“I don’t see it being asked for where it’s not required.”
– DAVID WI LKES, CANADIAN COUNCIL OF GROCERY DISTRIBUTORS
The need for full traceability systems to track food from the store back to the farm may not be as urgent as generally thought, according to a retail food industry official.
Consumers are certainly concerned about food safety. But there’s no huge public demand from Canadians for a system to track food all the way from the farm gate to the dinner plate, said David Wilkes, a senior vice-president with the Canadian Council of Grocery Distributors.
“I don’t see it being asked for where it’s not required,” Wilkes said last week during a break in a national food traceability conference in Winnipeg.
Some countries employ technologies in grocery stores which enable shoppers to identify the very farm from which a steak in the meat counter originated.
But Canadians are more concerned that their food is safe than knowing about precisely where it came from, Wilkes said.
Traceability by itself does not enhance food safety. And current technology is generally adequate to identify the origin of products when food recalls occur, he said in his presentation to the Trace R&D 2009 conference.
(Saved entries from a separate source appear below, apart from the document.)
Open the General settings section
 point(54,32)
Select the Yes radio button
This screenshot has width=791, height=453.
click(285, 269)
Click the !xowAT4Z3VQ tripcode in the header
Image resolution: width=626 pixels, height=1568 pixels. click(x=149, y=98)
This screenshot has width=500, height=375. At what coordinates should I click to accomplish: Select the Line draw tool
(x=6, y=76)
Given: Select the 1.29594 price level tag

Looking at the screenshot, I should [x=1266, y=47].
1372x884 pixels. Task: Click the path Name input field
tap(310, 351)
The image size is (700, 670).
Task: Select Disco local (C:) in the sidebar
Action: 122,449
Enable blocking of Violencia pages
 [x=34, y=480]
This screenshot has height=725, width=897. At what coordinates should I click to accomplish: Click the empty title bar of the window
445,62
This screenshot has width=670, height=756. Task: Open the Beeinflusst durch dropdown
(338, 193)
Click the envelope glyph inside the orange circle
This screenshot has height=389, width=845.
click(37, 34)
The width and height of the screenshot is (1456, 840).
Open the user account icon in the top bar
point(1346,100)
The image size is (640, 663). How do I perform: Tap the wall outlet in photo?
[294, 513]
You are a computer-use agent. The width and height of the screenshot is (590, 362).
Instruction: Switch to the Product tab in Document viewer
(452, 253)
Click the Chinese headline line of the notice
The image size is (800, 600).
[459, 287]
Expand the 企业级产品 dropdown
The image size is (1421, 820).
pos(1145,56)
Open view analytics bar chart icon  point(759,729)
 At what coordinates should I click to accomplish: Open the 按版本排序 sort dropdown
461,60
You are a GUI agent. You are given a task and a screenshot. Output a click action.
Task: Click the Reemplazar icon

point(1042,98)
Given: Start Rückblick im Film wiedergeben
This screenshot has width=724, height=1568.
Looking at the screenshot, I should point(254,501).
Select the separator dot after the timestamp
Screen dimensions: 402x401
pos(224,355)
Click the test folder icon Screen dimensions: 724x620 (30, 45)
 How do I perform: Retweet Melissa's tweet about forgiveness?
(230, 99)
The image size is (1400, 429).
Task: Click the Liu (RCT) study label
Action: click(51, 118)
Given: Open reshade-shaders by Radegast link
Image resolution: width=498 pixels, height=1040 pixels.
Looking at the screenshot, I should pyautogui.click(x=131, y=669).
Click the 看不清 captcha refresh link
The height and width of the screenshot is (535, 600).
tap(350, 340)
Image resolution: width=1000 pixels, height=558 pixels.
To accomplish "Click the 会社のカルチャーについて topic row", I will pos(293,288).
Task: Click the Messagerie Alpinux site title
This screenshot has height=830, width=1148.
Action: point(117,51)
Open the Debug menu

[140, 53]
One food traceability innovation is the radio frequency identification (RFID) tag. RFID, which is becoming common in Europe, is seen as a way to aid product recalls and track health issues while providing retailers and manufacturers with cost savings.
RFID enables retailers to trace goods back to individual lots rather than having to recall a whole product line.
But Wilkes said a 2007 pilot project among his members found little difference between RFID and UPC, a machine-readable bar code on packaged goods.
As a result, there’s “no burning platform” among Canadian retailers to use RFID for food traceability, he said.
For RFID to become commonplace, all retailers would have to use it and there’s not enough demand to justify it right now, said Wilkes.
Leonard Penner, president of Cargill Limited, said traceability must add value if food processors are to use it.
Consumers can be willing to pay a premium for special food traits, such as organic or local. This adds value to food products and makes it worthwhile for processors to invest in systems to segregate them, Penner said.
Right now the demand for specific traits is low – less than one per cent of total sales, he said.
But there are exceptions, he added. A rising demand for trans fat-free cooking oil requires an identity preserved (IP) system for growing oilseeds. Some three million acres of canola in Western Canada are produced through a closed-loop system to guarantee the integrity of the product, Penner said.
Also, Warburton, a large U. K. baker, buys specific varieties and qualities of Canada Western Red Spr ing wheat through an IP program.
The June 2-3 conference assembled representatives from industry, government and academia to articulate a national traceability research and development strategy.
Speakers agreed food and livestock traceability is essential to ensuring food safety and animal health.
“Traceability is not an option. It’s an expectation,” said Allan Preston, a Manitoba Agriculture, Food and Rural Initiatives assistant deputy minister. “The traceability train has left the station.”
Traceability in Canada took a big leap forward in 2006 when agriculture ministers mandated a national animal food traceability system.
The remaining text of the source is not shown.